In the records that follow, find the line containing "Given: Jump to Automation section" and the line containing "At what coordinates", then transcribe both and every line between them exactly, omitting pictures.

*** RECORDS ***

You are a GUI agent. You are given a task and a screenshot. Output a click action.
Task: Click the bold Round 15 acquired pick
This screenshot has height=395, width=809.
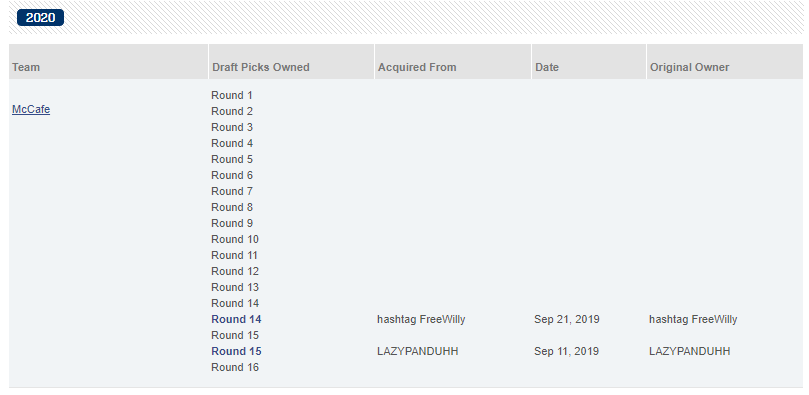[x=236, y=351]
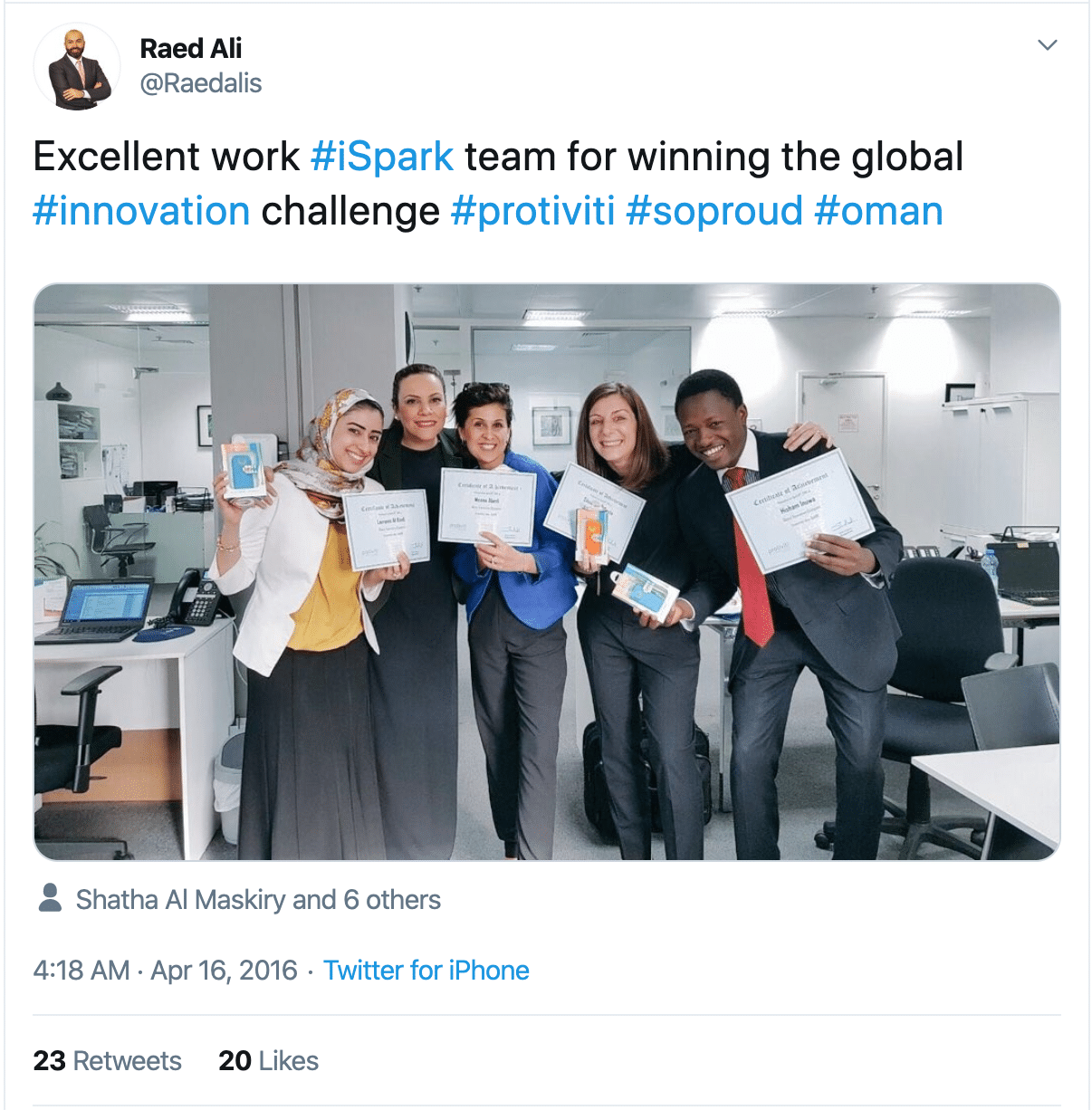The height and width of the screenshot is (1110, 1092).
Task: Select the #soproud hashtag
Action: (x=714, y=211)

***
*** RECORDS ***

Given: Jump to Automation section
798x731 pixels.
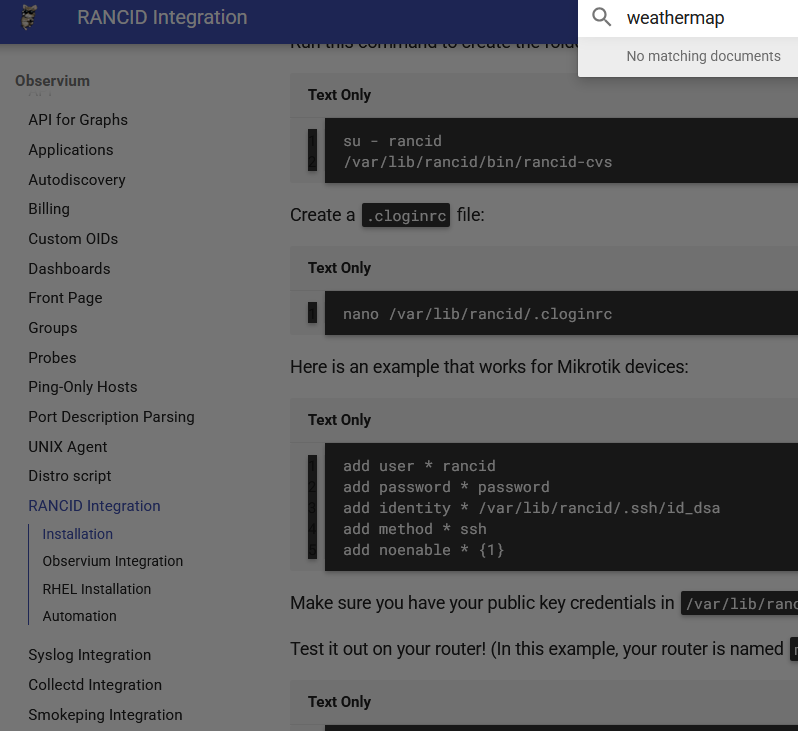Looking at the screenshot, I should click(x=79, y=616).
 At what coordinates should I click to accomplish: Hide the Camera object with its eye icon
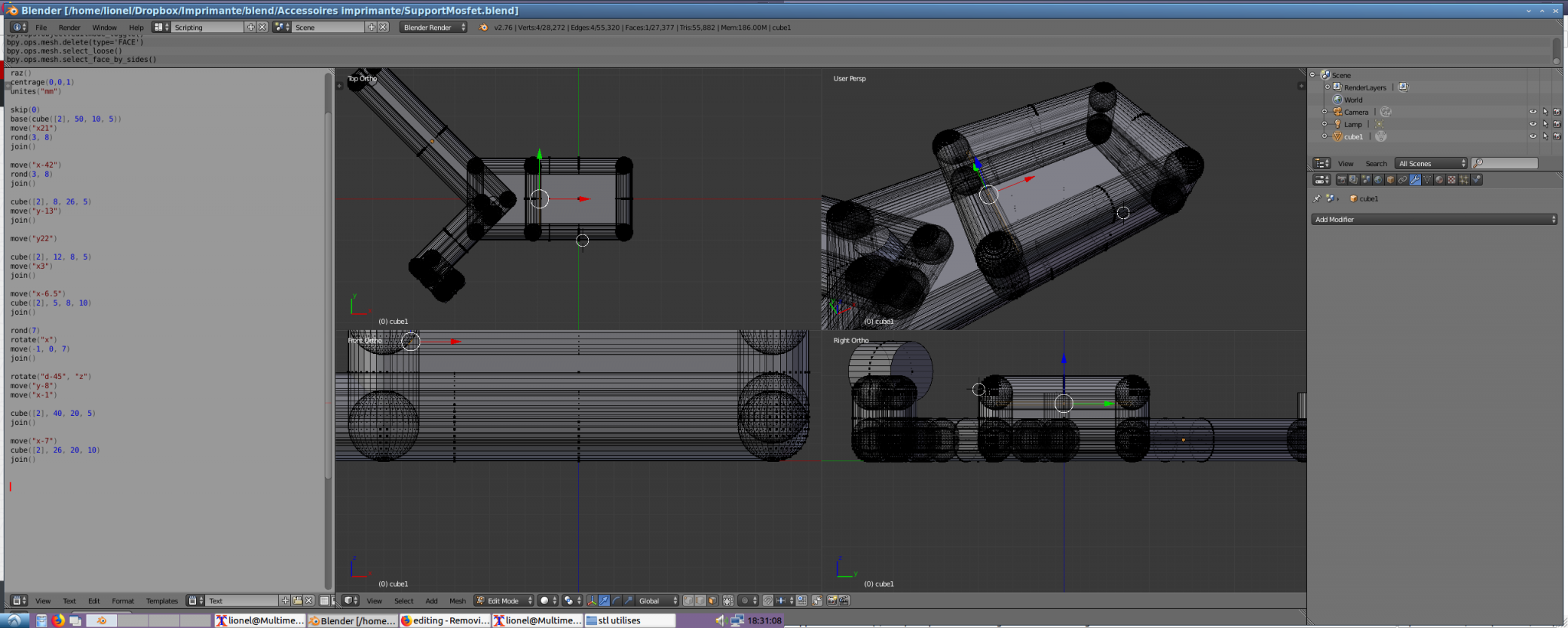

***

## THE ANSWER
Given: Jump to Automation section
798x731 pixels.
Looking at the screenshot, I should click(x=79, y=616).
 At what coordinates should I click to accomplish: Hide the Camera object with its eye icon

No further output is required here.